At the core of the issue is Microsoft Teams’ B2B Guest Access feature, which allows employees to join other organizations’ chats and channels. According to Ontinue, the security controls that protect users inside their own network do not follow them into external tenants. Once an employee accepts a guest invitation, their home security safeguards—such as Safe Links, which scans URLs for threats, and Zero-hour Auto Purge, which removes malicious content retroactively—stop protecting them. This places the user at the mercy of whatever security controls exist in the hosting organization.

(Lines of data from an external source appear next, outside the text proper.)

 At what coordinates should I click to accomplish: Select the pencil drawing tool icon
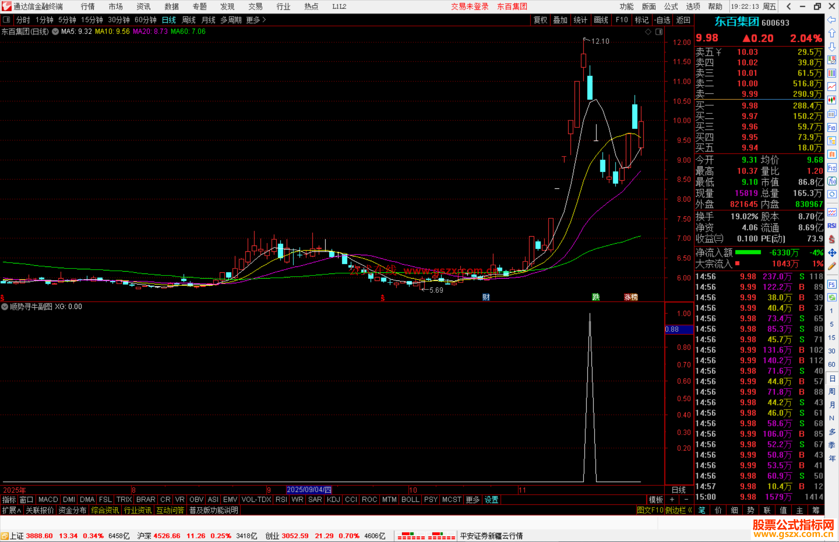[832, 267]
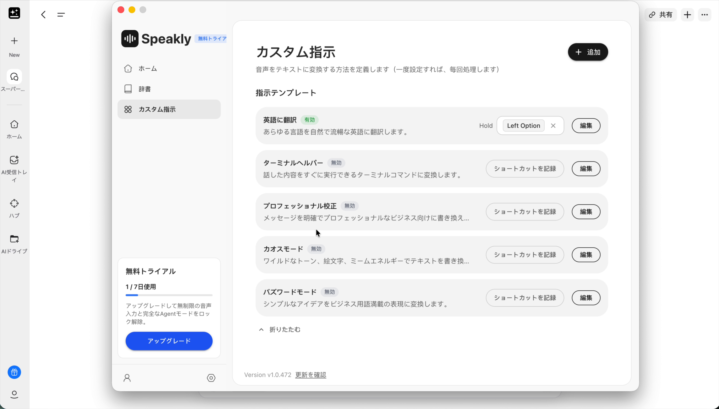Click the スーパー chat search icon
Image resolution: width=719 pixels, height=409 pixels.
coord(14,77)
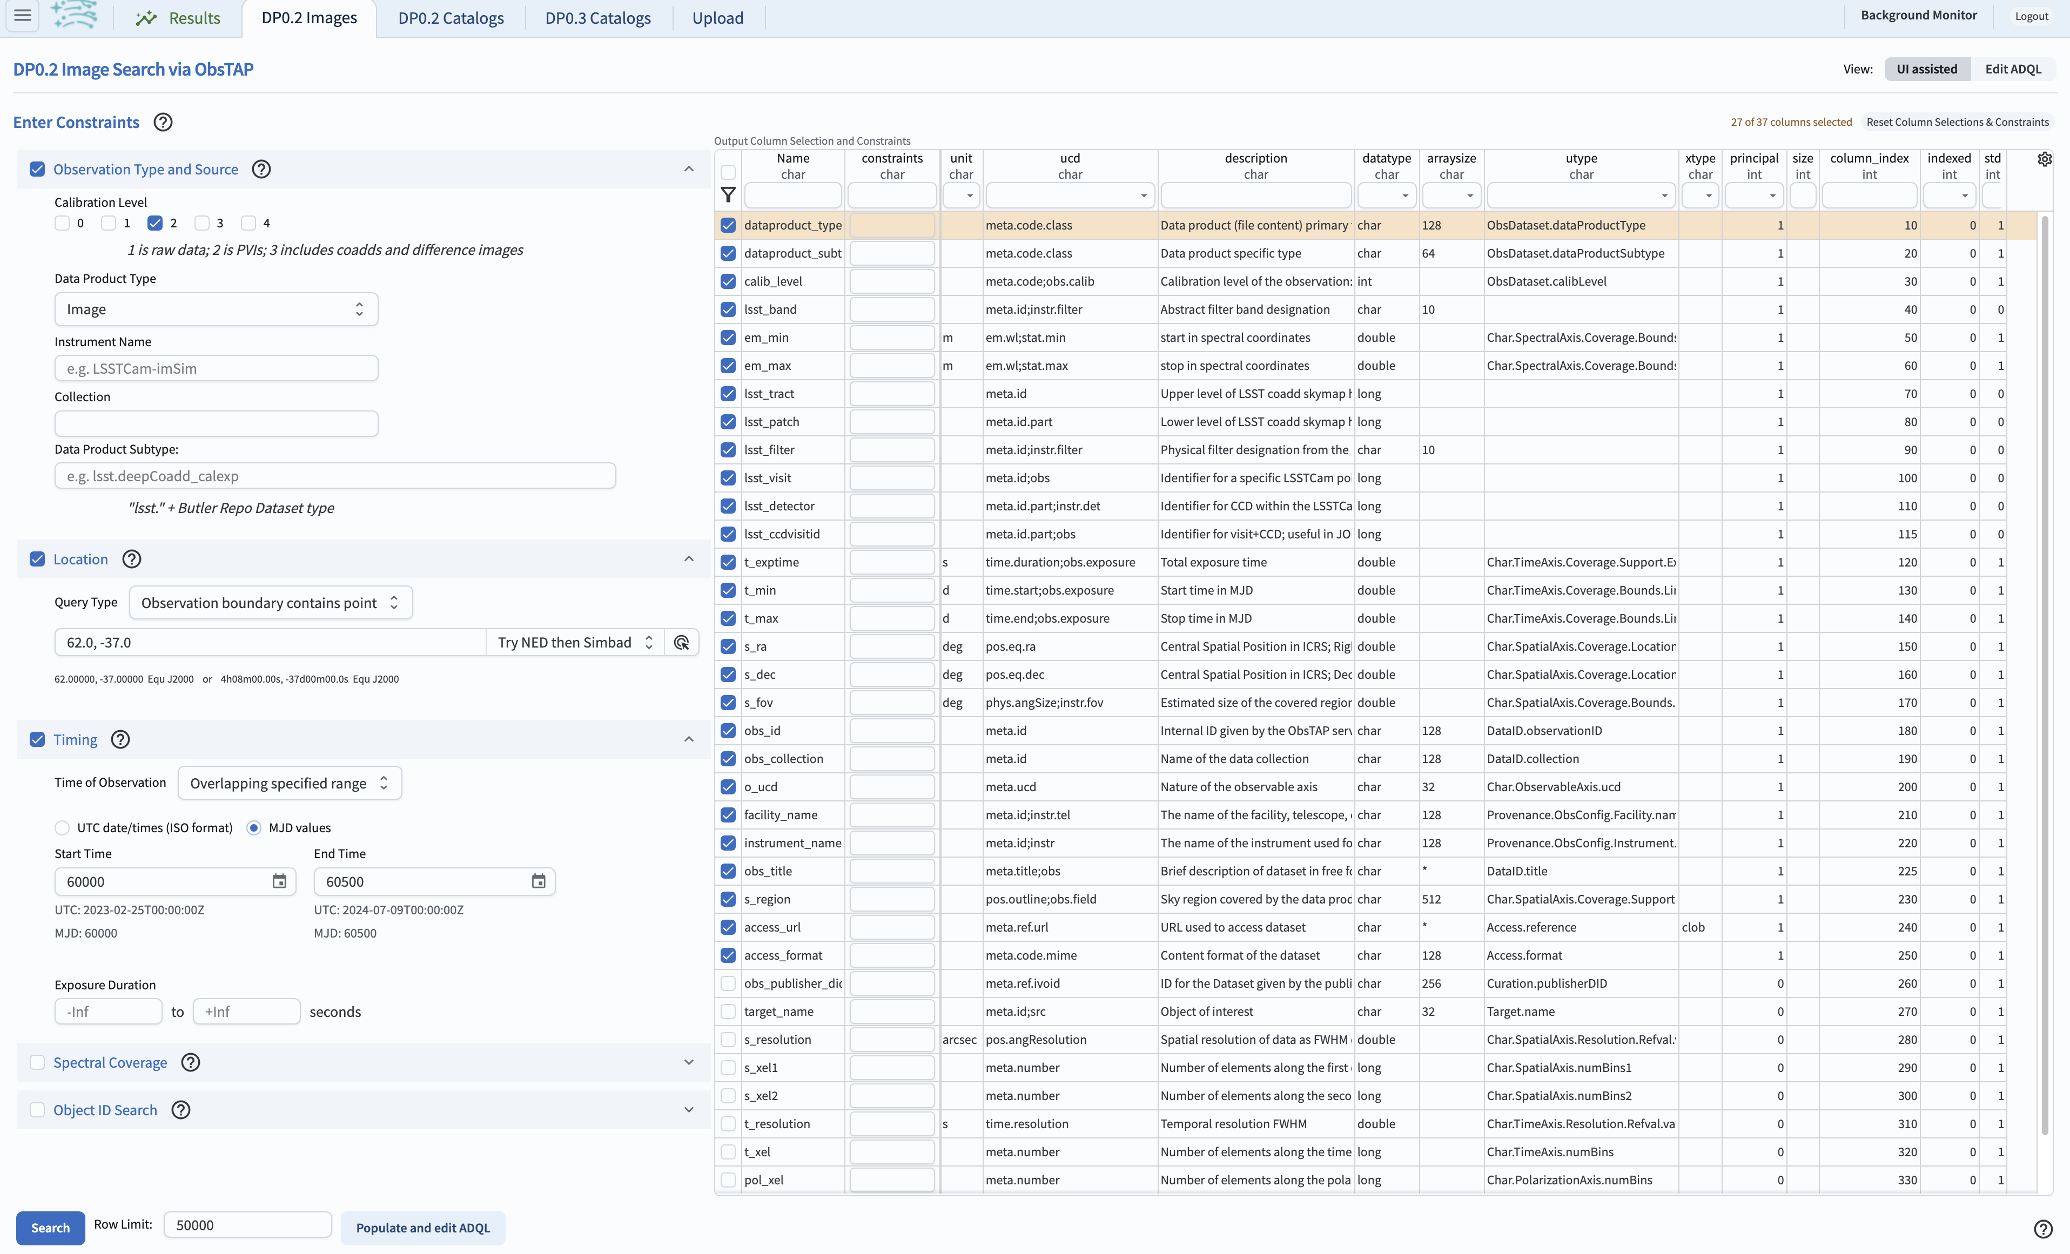This screenshot has width=2070, height=1254.
Task: Open the column filter funnel icon
Action: [x=727, y=195]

This is where attackers have found a gap to exploit. Ontinue’s research explains that adversaries can create their own Microsoft 365 environment using a basic subscription or even a free trial. These low-cost tenants typically lack advanced protections like Microsoft Defender, leaving them intentionally unprotected by default. This creates an ideal trap: a “protection-free zone” where attackers can send malware or phishing links without being detected or blocked by the victim’s usual defenses.
The risk has intensified due to a new Teams update (MC1182004), rolled out in November 2025, which enables users to start chats with any email address—even those outside of Microsoft Teams. Because this feature is enabled by default for many organizations, victims receive authentic Microsoft invitations that require only a single click to join an unsafe tenant. Combined with widespread default settings that allow guest invites from virtually any organization, attackers now have a simple and scalable path to infiltrate targets.
Cybersecurity leaders warn that this is not a flaw that can be fixed with a software patch, but rather a structural problem that requires policy change. Industry experts, including Keeper Security’s CISO Shane Barney, emphasize that the familiar Teams interface gives users a false sense of continuity. Employees often assume they remain protected when switching environments, without realizing their security posture changes instantly based on the host’s settings.
As a result, experts are urging organizations to tighten their configurations immediately. Recommendations include restricting guest access to only trusted domains, monitoring outside collaboration carefully, and disabling B2B meetings from unknown or unverified sources. Until Microsoft develops a more unified security approach for cross-tenant collaboration, companies must take the lead in protecting users from malicious environments disguised as legitimate business interactions.